> [Texte fourni]
Cependant, une faible participation et des citoyens désenchantés ne font qu'inciter des intérêts malvenus à l'emporter sur la volonté nationale. En conséquence, plutôt que de se pencher sur les effets de la pandémie de Covid-19 et de donner la priorité aux problèmes nationaux, le régime s'est plutôt concentré sur l'accélération de ses programmes d'enrichissement nucléaire au mépris des traités mondiaux de non-prolifération nucléaire, exacerbant les tensions régionales par le biais de ses mandataires en Irak, au Yémen, en Syrie et dans la bande de Gaza, et poursuivant son programme de développement de missiles à longue portée.

De plus, les pourparlers de Vienne sur l'accord nucléaire ne traiteront finalement que d'un aspect du comportement troublant de l'Iran. Pendant ce temps, les sanctions et restrictions connexes qui ciblent son programme de développement de missiles et ses activités de déstabilisation régionale ne vont tout simplement pas assez loin.

Le résultat est un cercle vicieux : le succès des négociations de Vienne et la réémergence de l'Iran sur la scène mondiale valideront efficacement pour les huit à douze prochaines années le leadership continu d'un gouvernement de ligne dure dominé par les CGRI qui résistera à tous les efforts visant à étendre le JCPOA ou à négocier des accords de suivi ciblant l'influence pernicieuse et déstabilisatrice de Téhéran dans la région.

Cependant, l'échec d'un accord sur un retour au respect de l'accord nucléaire entraînera une accélération du programme nucléaire iranien, qui, selon certains experts, pourrait produire de l'uranium hautement enrichi à l'échelle industrielle d'ici quelques semaines à des fins militaires.

> [Tâches à réaliser]
[1] D'après le texte sur le programme nucléaire iranien, dans quels territoires le régime exacerbe-t-il les tensions régionales par le biais de ses mandataires ?
[2] Prolongez le texte sur le programme nucléaire iranien en reprenant immédiatement après sa dernière phrase.

> [Contenu des données]

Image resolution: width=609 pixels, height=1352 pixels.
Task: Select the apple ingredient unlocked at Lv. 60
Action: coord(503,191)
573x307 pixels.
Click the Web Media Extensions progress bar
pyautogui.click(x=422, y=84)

==

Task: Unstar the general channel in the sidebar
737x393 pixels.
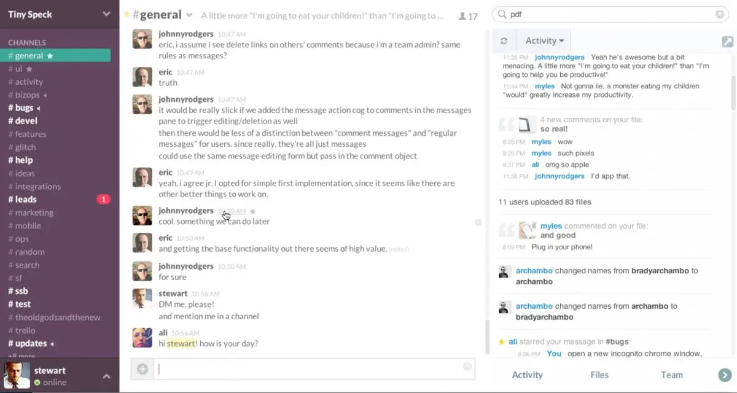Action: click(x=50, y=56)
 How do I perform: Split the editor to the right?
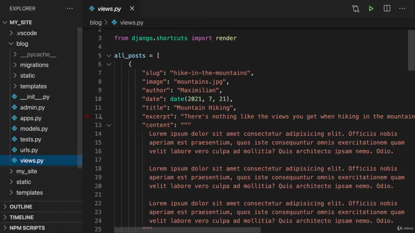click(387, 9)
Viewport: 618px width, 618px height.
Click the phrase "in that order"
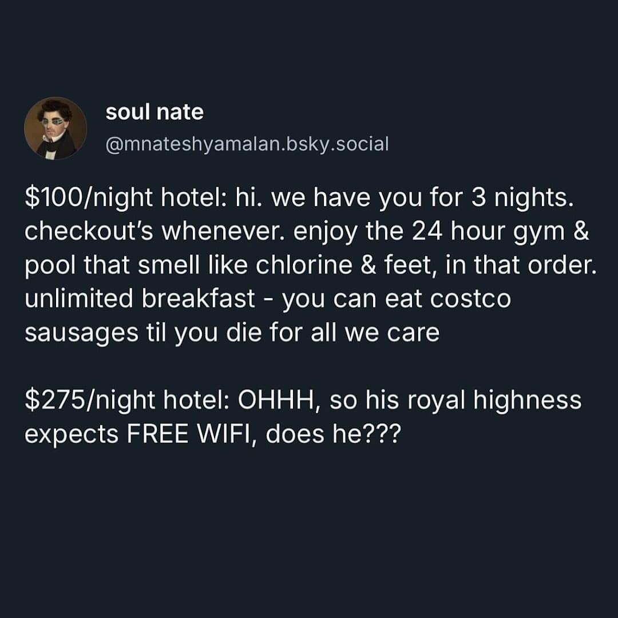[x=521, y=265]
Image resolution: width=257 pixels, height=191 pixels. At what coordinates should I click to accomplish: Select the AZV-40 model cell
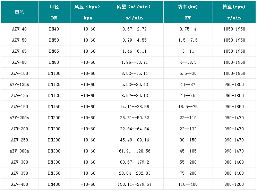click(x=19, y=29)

> [Réponses par point]
[1] En Irak, au Yémen, en Syrie et dans la bande de Gaza.

[2]
Il n'y a donc pas d'autre alternative que de garantir le succès des pourparlers de Vienne, et les alliés américains dans le Golfe doivent donc continuer à faire pression sur Washington pour qu'il développe une stratégie cohérente pour faire face aux autres activités troublantes de Téhéran.

En cherchant à freiner le programme nucléaire iranien, les pays du P5+1 (le Royaume-Uni, les États-Unis, la Chine, la France et la Russie, plus l'Allemagne) ne doivent pas par inadvertance souscrire à son influence pernicieuse dans d'autres pays ou à la libanisation du Croissant chiite de la région.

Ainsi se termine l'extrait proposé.